▶ THE TASK
What is needed is a verbatim copy of all the records.

▶ DATA LISTING
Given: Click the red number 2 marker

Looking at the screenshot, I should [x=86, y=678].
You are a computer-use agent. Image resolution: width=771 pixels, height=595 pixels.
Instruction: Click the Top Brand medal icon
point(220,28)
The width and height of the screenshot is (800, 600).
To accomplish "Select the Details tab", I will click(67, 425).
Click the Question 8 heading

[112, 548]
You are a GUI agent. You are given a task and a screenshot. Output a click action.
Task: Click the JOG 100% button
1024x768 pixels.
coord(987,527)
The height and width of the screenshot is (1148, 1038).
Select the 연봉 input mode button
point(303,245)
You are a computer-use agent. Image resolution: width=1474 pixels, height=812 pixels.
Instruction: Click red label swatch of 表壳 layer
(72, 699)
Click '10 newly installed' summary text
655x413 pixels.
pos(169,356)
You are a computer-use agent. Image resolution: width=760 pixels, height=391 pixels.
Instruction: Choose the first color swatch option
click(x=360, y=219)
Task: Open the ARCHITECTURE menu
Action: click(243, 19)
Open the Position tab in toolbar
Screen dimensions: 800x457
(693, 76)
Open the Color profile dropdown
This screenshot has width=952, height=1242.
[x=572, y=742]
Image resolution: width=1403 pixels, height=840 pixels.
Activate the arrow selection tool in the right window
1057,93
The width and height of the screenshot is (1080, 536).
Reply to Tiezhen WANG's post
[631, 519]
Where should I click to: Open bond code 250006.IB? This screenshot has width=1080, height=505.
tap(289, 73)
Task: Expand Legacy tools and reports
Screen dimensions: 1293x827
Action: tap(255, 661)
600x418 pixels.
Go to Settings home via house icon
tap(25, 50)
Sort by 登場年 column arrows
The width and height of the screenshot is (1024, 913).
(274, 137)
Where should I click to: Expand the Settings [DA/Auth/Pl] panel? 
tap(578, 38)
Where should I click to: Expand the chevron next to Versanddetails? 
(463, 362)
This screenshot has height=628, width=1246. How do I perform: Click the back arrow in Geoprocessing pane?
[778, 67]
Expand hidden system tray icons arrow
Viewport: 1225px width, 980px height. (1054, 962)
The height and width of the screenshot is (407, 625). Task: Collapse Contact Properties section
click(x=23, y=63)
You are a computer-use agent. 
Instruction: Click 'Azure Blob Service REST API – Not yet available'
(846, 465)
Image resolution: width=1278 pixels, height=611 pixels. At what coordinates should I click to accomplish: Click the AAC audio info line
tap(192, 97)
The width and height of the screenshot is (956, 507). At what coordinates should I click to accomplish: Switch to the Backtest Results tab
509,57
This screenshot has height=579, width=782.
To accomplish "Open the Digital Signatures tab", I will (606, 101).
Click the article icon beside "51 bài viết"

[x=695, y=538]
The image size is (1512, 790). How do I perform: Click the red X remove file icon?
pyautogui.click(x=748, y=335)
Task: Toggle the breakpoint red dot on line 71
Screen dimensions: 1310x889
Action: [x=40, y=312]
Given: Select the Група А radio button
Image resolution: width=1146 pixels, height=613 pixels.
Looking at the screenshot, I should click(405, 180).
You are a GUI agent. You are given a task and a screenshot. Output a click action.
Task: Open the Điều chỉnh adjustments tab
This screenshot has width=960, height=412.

▶ OUTPUT OF THE TASK
Given: Click the red number 2 marker

Looking at the screenshot, I should [x=86, y=678].
You are a computer-use agent. Image resolution: width=771 pixels, height=595 pixels.
Instruction: Click the Top Brand medal icon
point(220,28)
The width and height of the screenshot is (800, 600).
To accomplish "Select the Details tab", I will click(67, 425).
Click the Question 8 heading

[112, 548]
You are a GUI agent. You are given a task and a screenshot. Output a click action.
Task: Click the JOG 100% button
1024x768 pixels.
coord(987,527)
The height and width of the screenshot is (1148, 1038).
Select the 연봉 input mode button
point(303,245)
You are a computer-use agent. Image resolution: width=1474 pixels, height=812 pixels.
Instruction: Click red label swatch of 表壳 layer
(72, 699)
Click '10 newly installed' summary text
655x413 pixels.
pos(169,356)
You are a computer-use agent. Image resolution: width=760 pixels, height=391 pixels.
Instruction: Choose the first color swatch option
click(x=360, y=219)
Task: Open the ARCHITECTURE menu
Action: click(243, 19)
Open the Position tab in toolbar
Screen dimensions: 800x457
(693, 76)
Open the Color profile dropdown
This screenshot has width=952, height=1242.
[x=572, y=742]
Image resolution: width=1403 pixels, height=840 pixels.
Activate the arrow selection tool in the right window
1057,93
The width and height of the screenshot is (1080, 536).
Reply to Tiezhen WANG's post
[631, 519]
Where should I click to: Open bond code 250006.IB? This screenshot has width=1080, height=505.
tap(289, 73)
Task: Expand Legacy tools and reports
Screen dimensions: 1293x827
Action: tap(255, 661)
600x418 pixels.
Go to Settings home via house icon
tap(25, 50)
Sort by 登場年 column arrows
The width and height of the screenshot is (1024, 913).
(274, 137)
Where should I click to: Expand the Settings [DA/Auth/Pl] panel? 
tap(578, 38)
Where should I click to: Expand the chevron next to Versanddetails? 
(463, 362)
This screenshot has height=628, width=1246. How do I perform: Click the back arrow in Geoprocessing pane?
[778, 67]
Expand hidden system tray icons arrow
Viewport: 1225px width, 980px height. (1054, 962)
The height and width of the screenshot is (407, 625). Task: Collapse Contact Properties section
click(x=23, y=63)
You are a computer-use agent. 
Instruction: Click 'Azure Blob Service REST API – Not yet available'
(846, 465)
Image resolution: width=1278 pixels, height=611 pixels. At what coordinates should I click to accomplish: Click the AAC audio info line
tap(192, 97)
The width and height of the screenshot is (956, 507). At what coordinates should I click to accomplish: Switch to the Backtest Results tab
509,57
This screenshot has height=579, width=782.
To accomplish "Open the Digital Signatures tab", I will (606, 101).
Click the article icon beside "51 bài viết"

[x=695, y=538]
The image size is (1512, 790). How do I perform: Click the red X remove file icon?
pyautogui.click(x=748, y=335)
Task: Toggle the breakpoint red dot on line 71
Screen dimensions: 1310x889
Action: [x=40, y=312]
Given: Select the Група А radio button
Image resolution: width=1146 pixels, height=613 pixels.
Looking at the screenshot, I should click(405, 180).
You are a GUI agent. You are given a task and a screenshot. Output a click action.
Task: Open the Điều chỉnh adjustments tab
This screenshot has width=960, height=412.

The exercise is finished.